The next day I finally met the Khungui River, which would give me a couple of days of mental relief, riding somewhat near a water supply, along with a few villages that have sprung up near its shores. On the other side of the river was an impressive chain of dunes that seemed to grow as I continued heading east.
Passing through a few more yurt camps, I saw young kids that couldn’t have been more than 10-12 years old out on horseback, controlling large herds of animals with the ease of a grizzled veteran herdsmen. Around here, you’re born on a horse. It comes with the territory.
The impressive (but empty) village of Zavkhan Mandal sat on the horizon with a wall of sand sprawled behind it, giving a real sense of scale to the landscape. I stopped in town to find that all of the shops were locked up by about 6 p.m., so I made my way just outside of town to set up camp for the night and try again in the morning before hitting the road to Erdenekhairkhan. The latter would be the last village before a long stretch with tougher terrain and no resupply points for a few days, at least.
I was once again separated from the river for a full day of undulating along a sandy track, with those omnipresent dunes inching closer and closer. On my route notes, there was a spot that would require walking through sand to reach a water source for about five kilometers each way, that I was somewhat dreading. I didn’t like the idea of leaving my bike alone in the middle of nowhere for a couple of hours while I went to haul water, but I certainly didn’t want to drag it through the sand either.
When I arrived to the point where I’d have to start the walk there was one yurt camp nearby and the sound of a radio playing from inside, so I decided I’d go and ask if I could leave my bike at his place while I trekked out to the river. He shook his head for a moment and laughed at me as he walked around to the back of his yurt, and then came back around holding a huge metal jug filled with water, which he then used to fill me up with enough for the next day and a half.
I always try to keep some extra fresh fruit or things that are just difficult to access in these more remote places that I can spare to give away, so I handed him a couple of oranges and apples as a thank you and hit the road again to try to knock out some more kilometers before the day was done.
The next day I woke up from another mind-blowing campsite at the edge of the sandiest stretch of the route, straight through a dune. I knew this was coming, so I probably made it out to be something grandiose and brutal in my head beforehand, but when I got there it was just a couple of hours of pushing the bike, slow and steady.
The relief of having the dunes behind me was short-lived as I found myself at the bottom of a sizable climb with a solid four-kilometer section in the middle that averages over a 14% gradient. That’s a tough climb if you’ve got fresh legs and a 25-pound bike, but something else entirely with days of riding in your legs and your whole life strapped to your bike, not to mention a few days of supplies.

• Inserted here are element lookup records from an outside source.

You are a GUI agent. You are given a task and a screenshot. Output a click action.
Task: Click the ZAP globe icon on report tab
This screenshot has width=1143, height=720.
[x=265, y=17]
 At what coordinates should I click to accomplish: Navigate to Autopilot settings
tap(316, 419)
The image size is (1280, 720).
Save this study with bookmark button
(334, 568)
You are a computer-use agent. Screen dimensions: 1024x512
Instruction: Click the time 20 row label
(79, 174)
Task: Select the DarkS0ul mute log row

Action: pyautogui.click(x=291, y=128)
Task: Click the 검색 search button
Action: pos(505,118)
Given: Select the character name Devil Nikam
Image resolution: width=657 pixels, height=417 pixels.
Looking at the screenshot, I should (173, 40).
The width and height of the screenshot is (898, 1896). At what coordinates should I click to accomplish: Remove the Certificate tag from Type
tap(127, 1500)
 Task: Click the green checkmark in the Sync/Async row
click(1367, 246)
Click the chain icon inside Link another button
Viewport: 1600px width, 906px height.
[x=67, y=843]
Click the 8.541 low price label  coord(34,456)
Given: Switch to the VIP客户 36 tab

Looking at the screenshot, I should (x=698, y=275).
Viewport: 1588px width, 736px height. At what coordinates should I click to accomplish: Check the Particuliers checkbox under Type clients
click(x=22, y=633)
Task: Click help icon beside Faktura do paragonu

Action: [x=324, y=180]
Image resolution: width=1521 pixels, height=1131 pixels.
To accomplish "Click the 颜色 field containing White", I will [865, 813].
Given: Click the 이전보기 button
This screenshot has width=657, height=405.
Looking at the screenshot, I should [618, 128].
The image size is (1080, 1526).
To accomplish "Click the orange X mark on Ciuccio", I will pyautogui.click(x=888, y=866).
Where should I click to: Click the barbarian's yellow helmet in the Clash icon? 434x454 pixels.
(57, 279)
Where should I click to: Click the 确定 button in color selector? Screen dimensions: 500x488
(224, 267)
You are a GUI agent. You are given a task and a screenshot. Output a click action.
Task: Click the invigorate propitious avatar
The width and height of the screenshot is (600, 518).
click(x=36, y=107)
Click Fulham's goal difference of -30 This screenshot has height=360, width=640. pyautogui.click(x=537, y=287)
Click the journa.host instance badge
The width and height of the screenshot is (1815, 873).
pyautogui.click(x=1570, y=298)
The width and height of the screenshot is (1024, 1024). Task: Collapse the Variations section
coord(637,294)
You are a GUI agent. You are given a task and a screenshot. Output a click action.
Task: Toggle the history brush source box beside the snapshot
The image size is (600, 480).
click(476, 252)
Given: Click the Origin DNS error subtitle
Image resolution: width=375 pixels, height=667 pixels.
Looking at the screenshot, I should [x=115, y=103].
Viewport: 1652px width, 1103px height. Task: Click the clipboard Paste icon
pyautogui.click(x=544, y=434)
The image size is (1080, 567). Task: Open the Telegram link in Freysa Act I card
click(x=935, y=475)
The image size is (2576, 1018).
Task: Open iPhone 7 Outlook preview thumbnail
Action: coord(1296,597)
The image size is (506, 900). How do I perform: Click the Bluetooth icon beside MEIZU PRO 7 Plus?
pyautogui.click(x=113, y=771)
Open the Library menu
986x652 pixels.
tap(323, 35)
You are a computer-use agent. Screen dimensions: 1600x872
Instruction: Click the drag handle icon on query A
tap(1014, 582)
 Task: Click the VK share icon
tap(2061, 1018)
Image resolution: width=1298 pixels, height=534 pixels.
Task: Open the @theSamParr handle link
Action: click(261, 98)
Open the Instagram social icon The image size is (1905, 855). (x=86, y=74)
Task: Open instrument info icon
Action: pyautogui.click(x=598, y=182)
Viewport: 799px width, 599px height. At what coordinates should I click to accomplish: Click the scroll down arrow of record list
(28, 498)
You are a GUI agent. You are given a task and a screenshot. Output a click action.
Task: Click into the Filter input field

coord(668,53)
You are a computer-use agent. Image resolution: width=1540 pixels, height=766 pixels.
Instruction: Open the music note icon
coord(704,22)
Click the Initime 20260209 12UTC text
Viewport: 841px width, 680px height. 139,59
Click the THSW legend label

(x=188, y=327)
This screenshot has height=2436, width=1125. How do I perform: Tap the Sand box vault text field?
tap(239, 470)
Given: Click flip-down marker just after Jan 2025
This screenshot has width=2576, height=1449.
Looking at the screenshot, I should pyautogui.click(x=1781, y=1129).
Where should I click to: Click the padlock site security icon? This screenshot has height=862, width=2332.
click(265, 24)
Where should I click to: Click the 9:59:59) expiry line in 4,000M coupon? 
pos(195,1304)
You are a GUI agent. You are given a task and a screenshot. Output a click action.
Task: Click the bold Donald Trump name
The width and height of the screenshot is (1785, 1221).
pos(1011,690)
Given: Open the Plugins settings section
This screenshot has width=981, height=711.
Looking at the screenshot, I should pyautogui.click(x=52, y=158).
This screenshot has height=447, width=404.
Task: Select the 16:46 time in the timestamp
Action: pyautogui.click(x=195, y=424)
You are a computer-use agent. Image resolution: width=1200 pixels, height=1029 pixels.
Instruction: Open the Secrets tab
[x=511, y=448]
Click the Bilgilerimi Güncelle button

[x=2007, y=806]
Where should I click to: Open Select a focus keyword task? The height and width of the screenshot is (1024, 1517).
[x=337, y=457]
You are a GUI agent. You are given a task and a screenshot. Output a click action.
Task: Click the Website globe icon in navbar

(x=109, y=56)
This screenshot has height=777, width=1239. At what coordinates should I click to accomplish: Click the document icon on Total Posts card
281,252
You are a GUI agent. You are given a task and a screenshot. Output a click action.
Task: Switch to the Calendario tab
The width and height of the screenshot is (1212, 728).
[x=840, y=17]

Thankfully, those tough climbs always seem to pay off with incredible views around here, and this was one of the best yet, seeing the plateau splayed out beneath me as I pedaled toward the summit.
This was no ordinary mountain pass summit though. At the top of this climb, the road went straight through a huge natural stone arch and unveiled a landscape full of interesting rock formations.
From there I had a day and a half left of riding through remote valleys. While I was loving the roads and views in this section of the particularly desolate Mongolian countryside, I also found myself starting to daydream of having a nice day or two off in a town somewhere with a bed and a hot shower. Spurred on by the thought of creature comforts, I hightailed it as fast as I could toward the nearby town of Uliastai, by far the biggest I’d seen since I left Khovd well over a week ago. Uliastai was a small town by normal standards, but a metropolis on the Mongolian steppe, and it was a perfect place to rest up for a couple of days before I’d head out on my last stretch of riding in Mongolia, to the northern Khövsgöl region near the border with Russia.